Dieese: salário mínimo deveria ter sido de R$ 4.347,61 em janeiro

O cálculo considera o custo para suprir as necessidades básicas - cesta básica, moradia, alimentação, educação, saúde, lazer, vestuário, higiene, transporte e Previdência - de uma família com 4 pessoas

Em janeiro deste ano, o salário mínimo necessário para garantir os produtos e serviços básicos para uma família com quatro pessoas deveria ter sido de R$ 4.347,61. O valor é 4,18 vezes o salário mínimo em vigor no mês passado, de R$ 1.039 - o valor do mínimo foi reajustado para R$ 1,045 a partir de fevereiro.

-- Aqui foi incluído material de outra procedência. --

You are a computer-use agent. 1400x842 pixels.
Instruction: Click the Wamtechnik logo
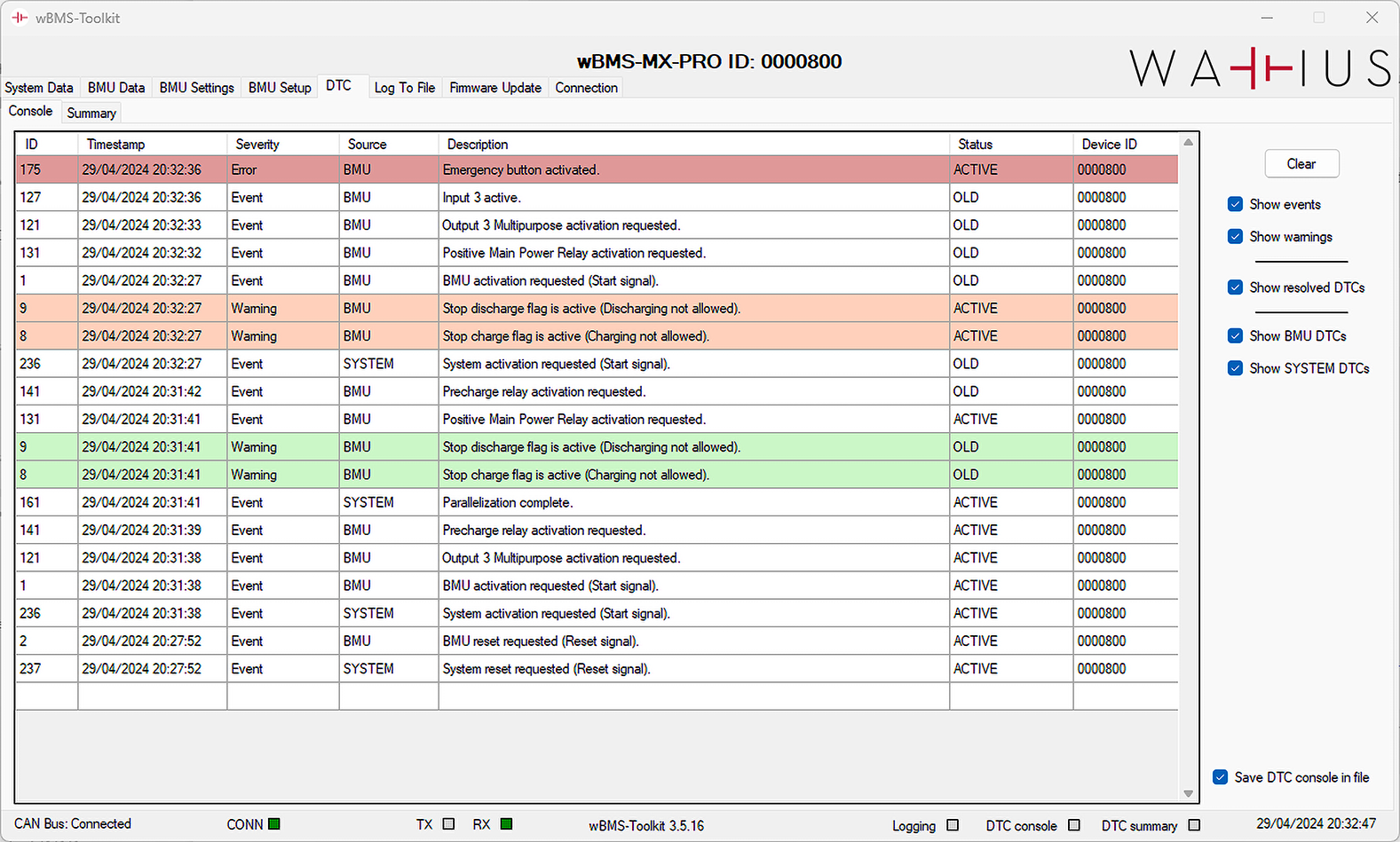click(1260, 68)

A estimativa foi feita pelo Departamento Intersindical de Estatísticas e Estudos Socioeconômicos (Dieese) com base nos dados da Pesquisa Nacional da Cesta Básica de Alimentos, realizada mensalmente em 17 capitais brasileiras.

O Dieese faz mensalmente o cálculo do salário mínimo necessário com base na cesta mais cara e na determinação constitucional que estabelece que o salário mínimo deve ser suficiente para suprir as despesas de um trabalhador e as de sua família com alimentação, moradia, saúde, educação, vestuário, higiene, transporte, lazer e previdência.

Em janeiro, a cesta básica mais cara foi a de São Paulo (R$ 517,51), seguido pelo Rio de Janeiro (R$ 507,13) e por Porto Alegre (R$ 502,98). Os menores valores médios foram observados em Aracaju (R$ 368,69) e Salvador (R$ 376,49).

Fim da política de valorização do salário mínimo

Com a eleição de Bolsonaro, caíram por terra as chances do trabalhador que ganha o piso nacional ter uma melhora no poder de compra como aconteceu durante os governos dos ex-presidentes Lula e Dilma Rousseff.

Para fazer a correção do salário mínimo para 2020, o Orçamento da União levou em conta apenas a inflação medida pelo INPC (Índice Nacional dos Preços ao Consumidor), sem aumento real como previa a Política Nacional de Valorização do Salário Mínimo criada nos governos do PT. Quando Lula assumiu no primeiro mandato, em 2003, o salário mínimo representava cerca de 29% do valor de julho de 1940, quando foi instituído. Em dezembro do ano passado representava 50,85% daquele valor.

Com a política de valorização, de 2003 a 2017, o ganho real, ou seja, acima da inflação, foi de 77,01%, segundo estudo do Dieese. “É essa política que este governo pró-mercado, que beneficia patrão e prejudica trabalhador em todas as medidas anunciadas, exterminou”, afirmou a técnica da subseção do Dieese da CUT Nacional, Adriana Marcolino.